A second drug interaction highlighted in the King’s Fund study is that of SSRIs and tramadol. Bare in mind with SSRIs and tramadol, you can get a reduction in the seizure threshold and also serotonin syndrome. If you don’t know what serotonin syndrome is then look it up.
Another interaction that was highlighted in the King’s Fund study was that of tramadol and long term opioids - where maybe short term opioids, instead of tramadol would be a better option for breakthrough pain. You should also consider over the counter medicines such as St John’s Wort and the potential for interaction. There are also toxic combinations of medicines that can result in problems and one of the ones highlighted in the King’s Fund study was the combination of a non-steroidal anti-inflammatory drug, an ACE inhibitor and a loop diuretic. With these three together they can lead to renal dysfunction. Loop diuretics can also be a problem when prescribed with SSRIs and the problem you get with those is hyponatremia, so bare that in mind.
Aspirin is not indicated in primary prevention and you should also be wary of drugs that require monitoring, such as lithium, amiodarone and warfarin, these are all common area for drug interactions and problems.

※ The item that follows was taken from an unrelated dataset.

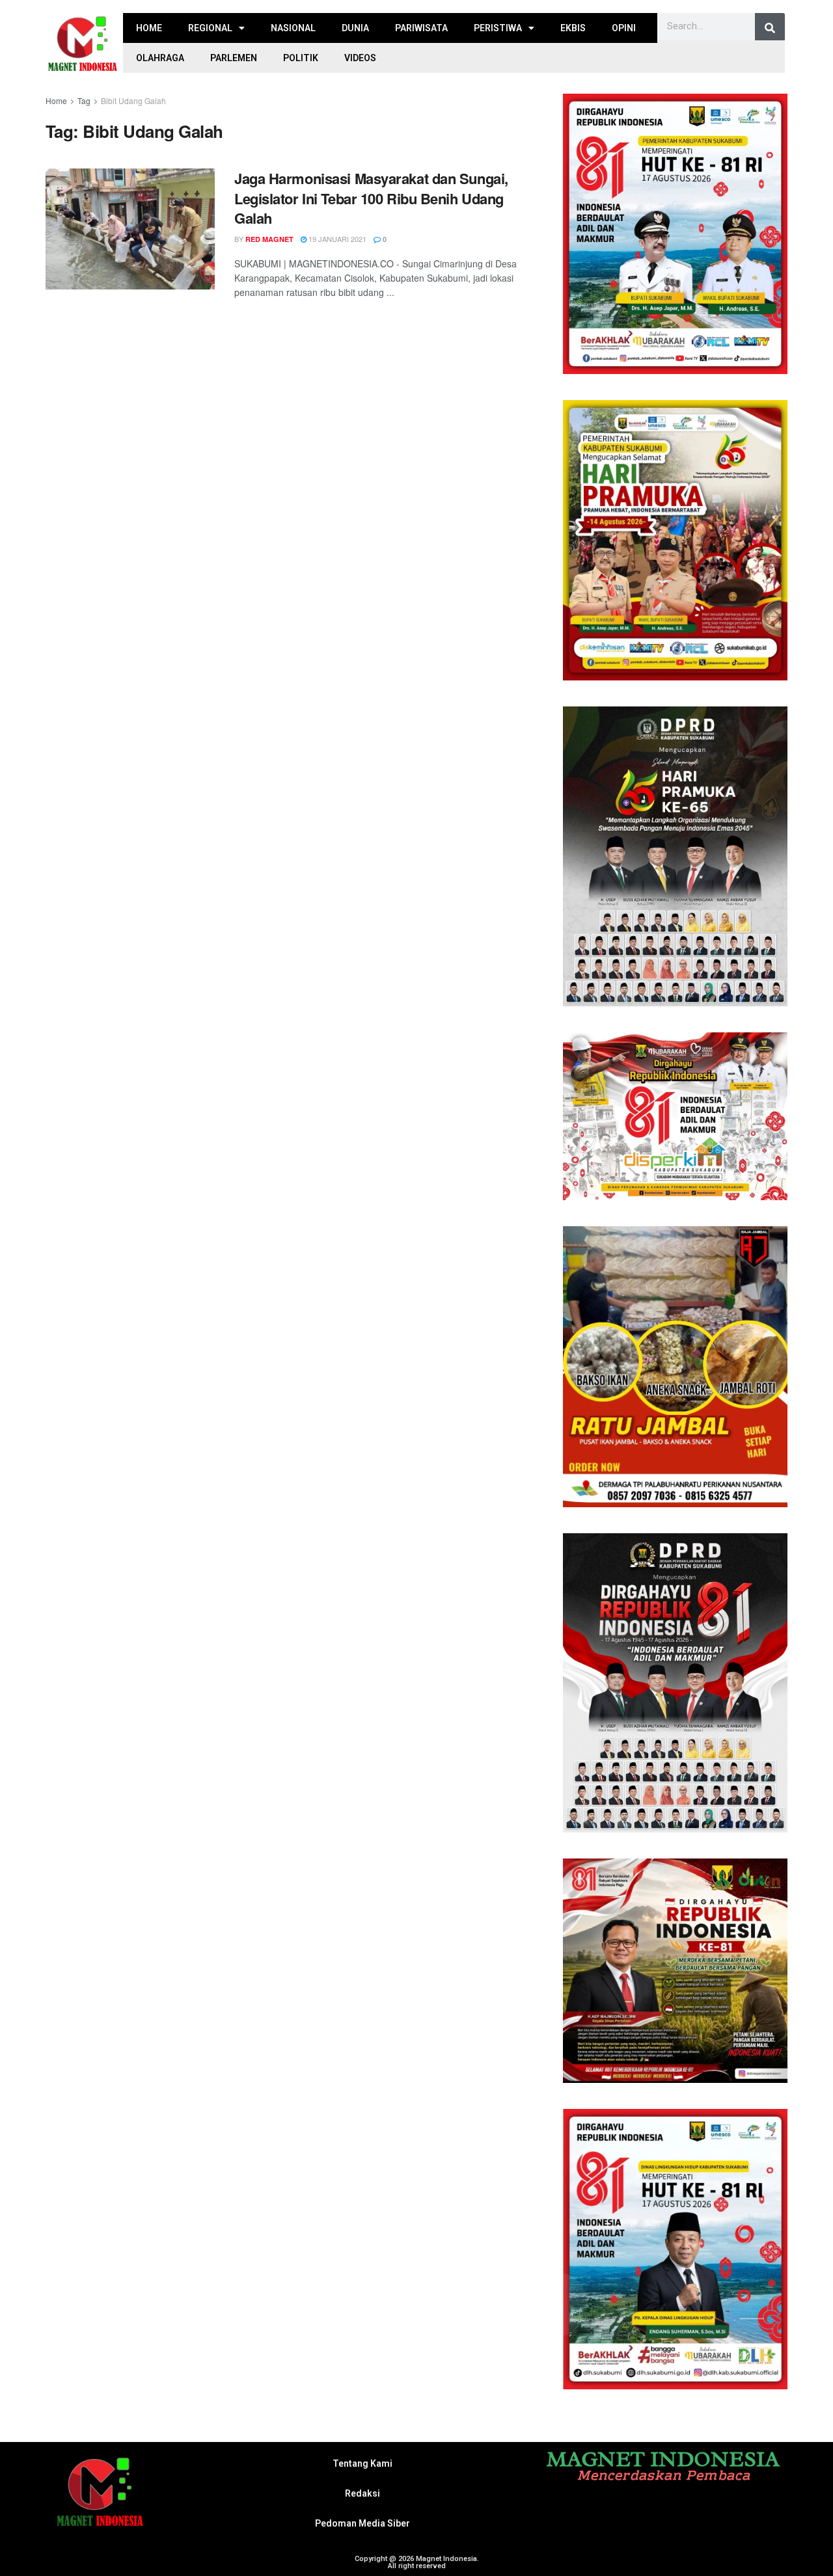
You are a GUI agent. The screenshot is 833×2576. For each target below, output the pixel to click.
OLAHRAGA (160, 58)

The GMC’s PRACtICe is a very important study from the point of view of drug interactions and a really important area for your revision as you maybe set questions on these areas. This study highlighted a number of important interactions. The interaction between aminophylline and macrolides & ciprofloxacin is an important interaction.This study highlighted the interaction between two non-steroidals prescribed at the same time, again another interaction highlighted in a separate King’s Fund study.
Another problem area is prescribing co-amilofruse and valsartan together. This is in the context of a patient with an elevated potassium. Both of these drugs can increase the potassium levels and they highlighted a problem in a patient whose given these medicines with a pre-existing mildly elevated potassium.
A further interactions is between calcium and bisphosphonates. Now patients are often prescribed calcium and bisphosphonates and that’s fine in itself, but they shouldn’t take the tablets together at the same instant in time because the calcium reduce the absorption of the bisphosphonates.
You should always be wary of the eGFR and any renal dysfunction. There are two examples cited in the GMC’s PRACtICe study. The first is that if the eGFR is less than 30 mL/min, then you should exercise caution prescribing simvastatin at doses of greater than 10 mg. The other threshold for eGFR is in prescribing of bisphosphonates and that you shouldn’t prescribe bisphosphonates with an eGFR of less than 35.
You should also be aware of potential interactions between paracetamol and another paracetamol containing drug. This is another area where practices often make mistakes. A patient could be prescribed paracetamol with co-dydramol or co-codamol. Its very easy for the patient to overdose on paracetamol doing that.
Overdosage of a single drug dose of a drug is also highlighted in the GMC’s PRACtICe study and the example cited is that of sulphonylureas. These should be given as divided doses and not as one large single dose.
Those are a few of the important interactions that may help to whittle down your revision into a few important points.